● Task objective: Write the records out again exactly, but without pictures.

● Provided records:
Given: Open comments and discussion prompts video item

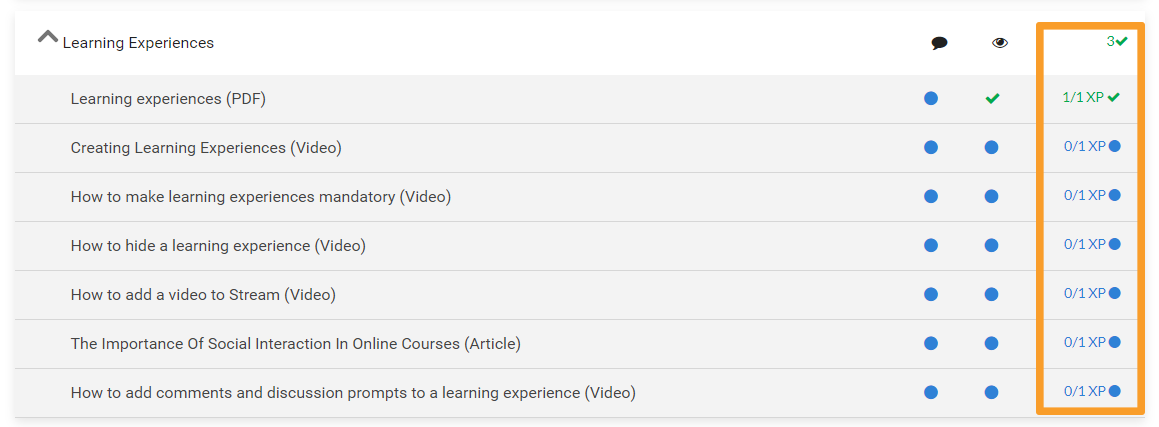Looking at the screenshot, I should 352,393.
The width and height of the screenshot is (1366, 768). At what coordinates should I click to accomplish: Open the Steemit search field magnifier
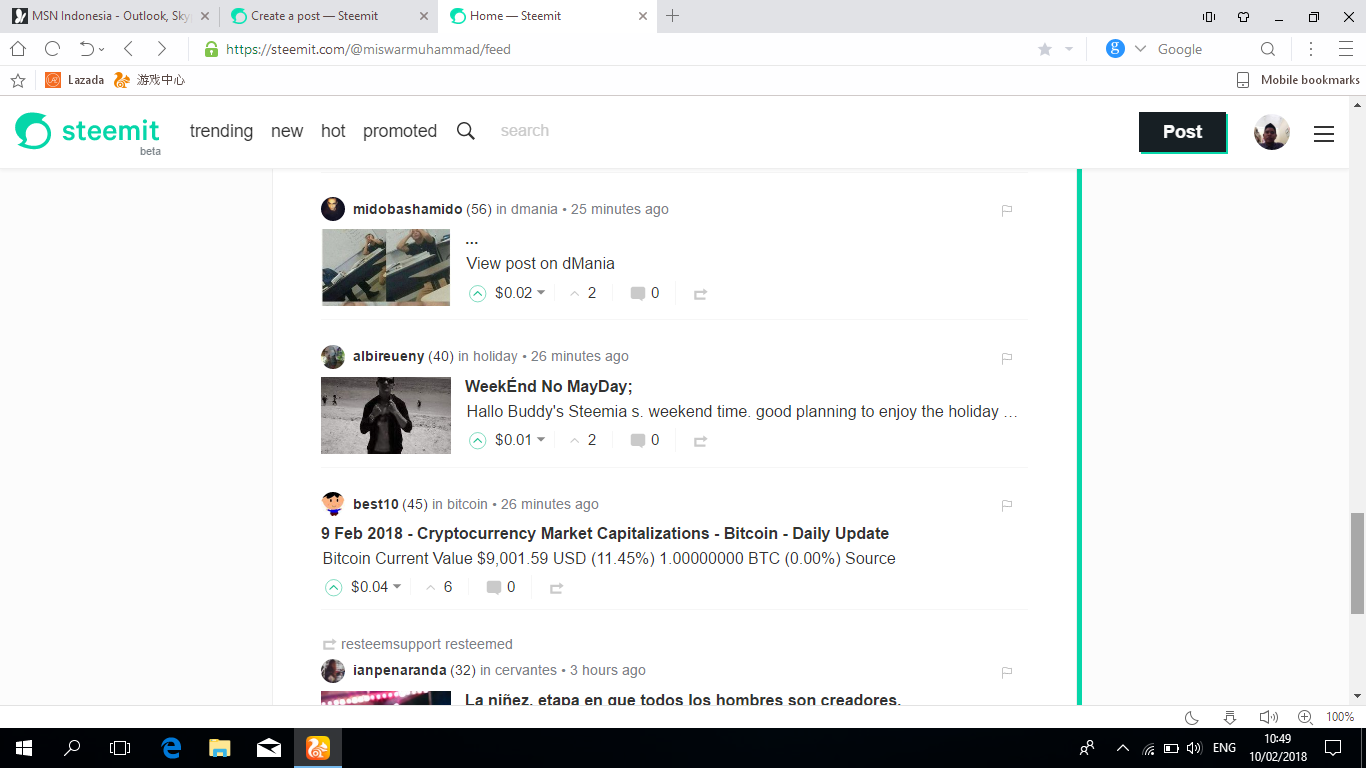(x=465, y=130)
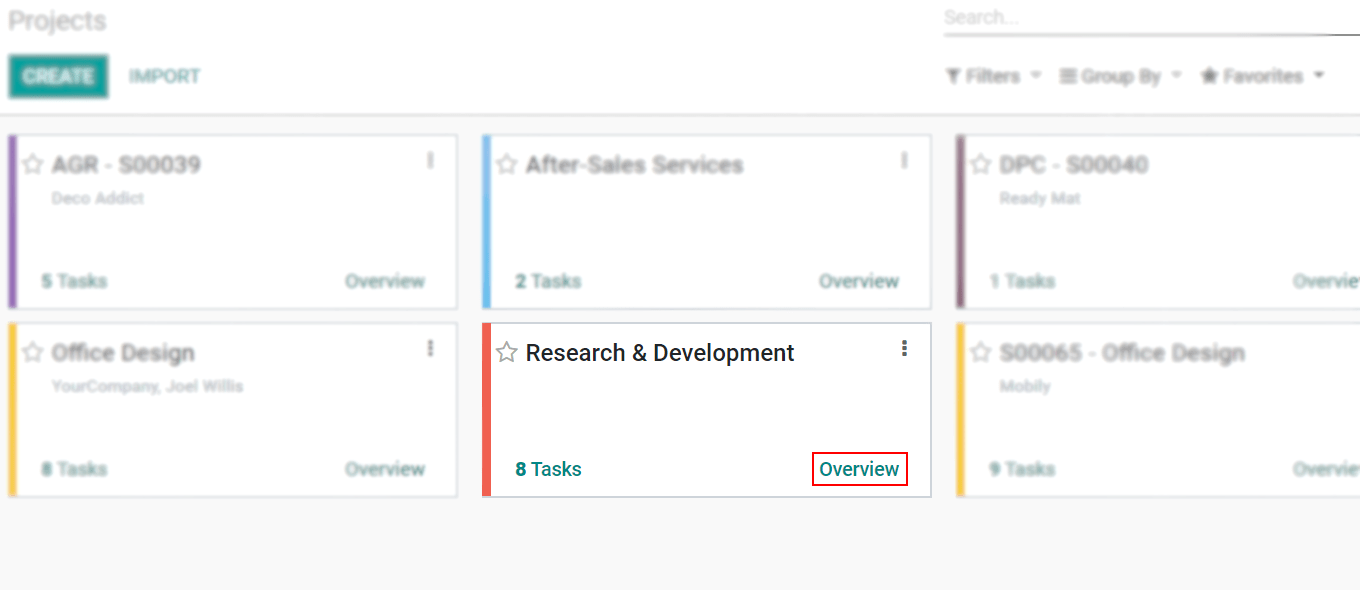Viewport: 1360px width, 590px height.
Task: Click the Import button
Action: point(164,77)
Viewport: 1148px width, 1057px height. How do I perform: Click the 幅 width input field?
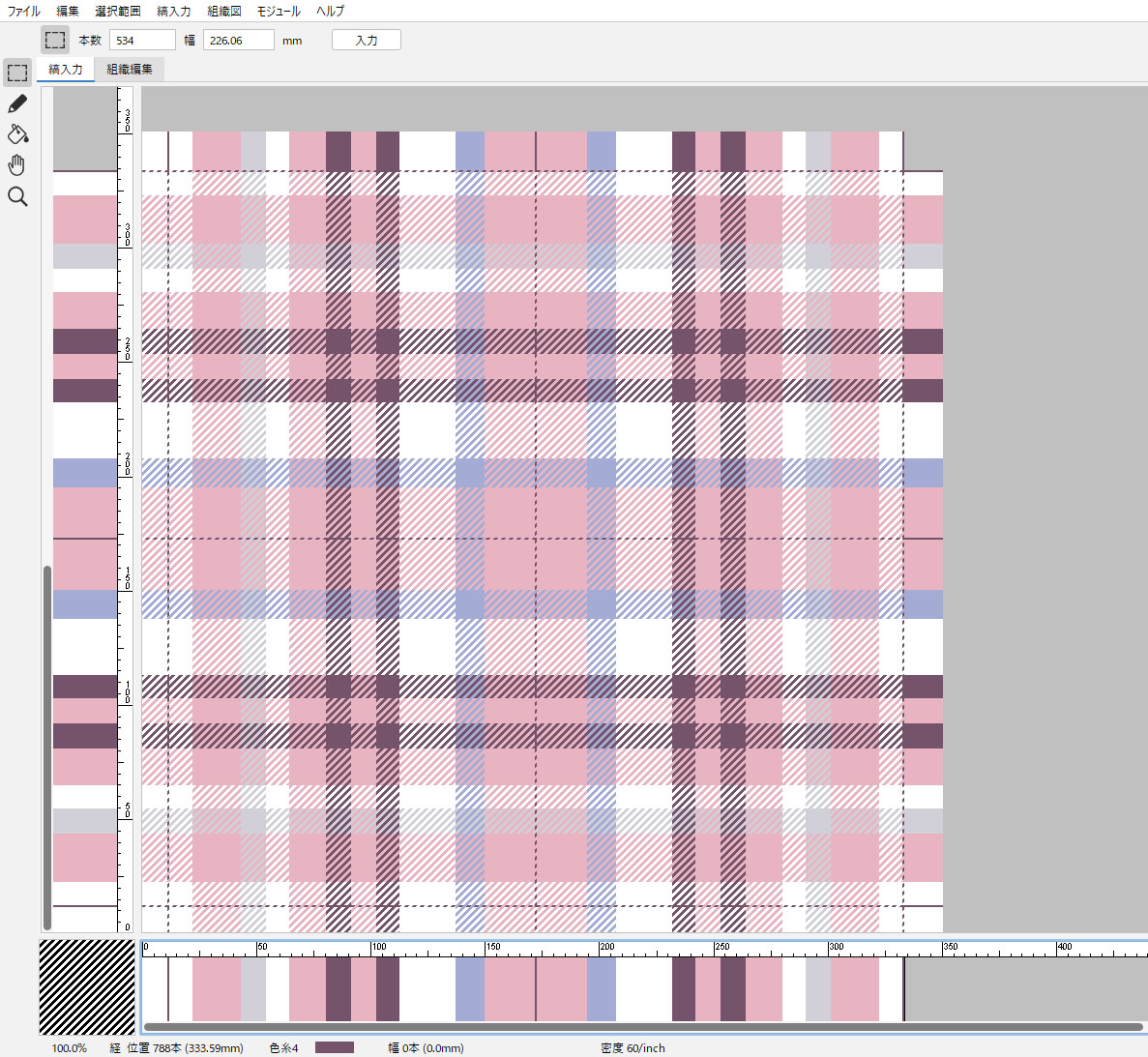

● Your response:
Given: Open comments and discussion prompts video item

Looking at the screenshot, I should 352,393.
The width and height of the screenshot is (1366, 768). At what coordinates should I click to accomplish: Open the Steemit search field magnifier
(x=465, y=130)
Viewport: 1360px width, 590px height.
Task: Click the Import button
Action: point(164,77)
Viewport: 1148px width, 1057px height. How do I perform: Click the 幅 width input field?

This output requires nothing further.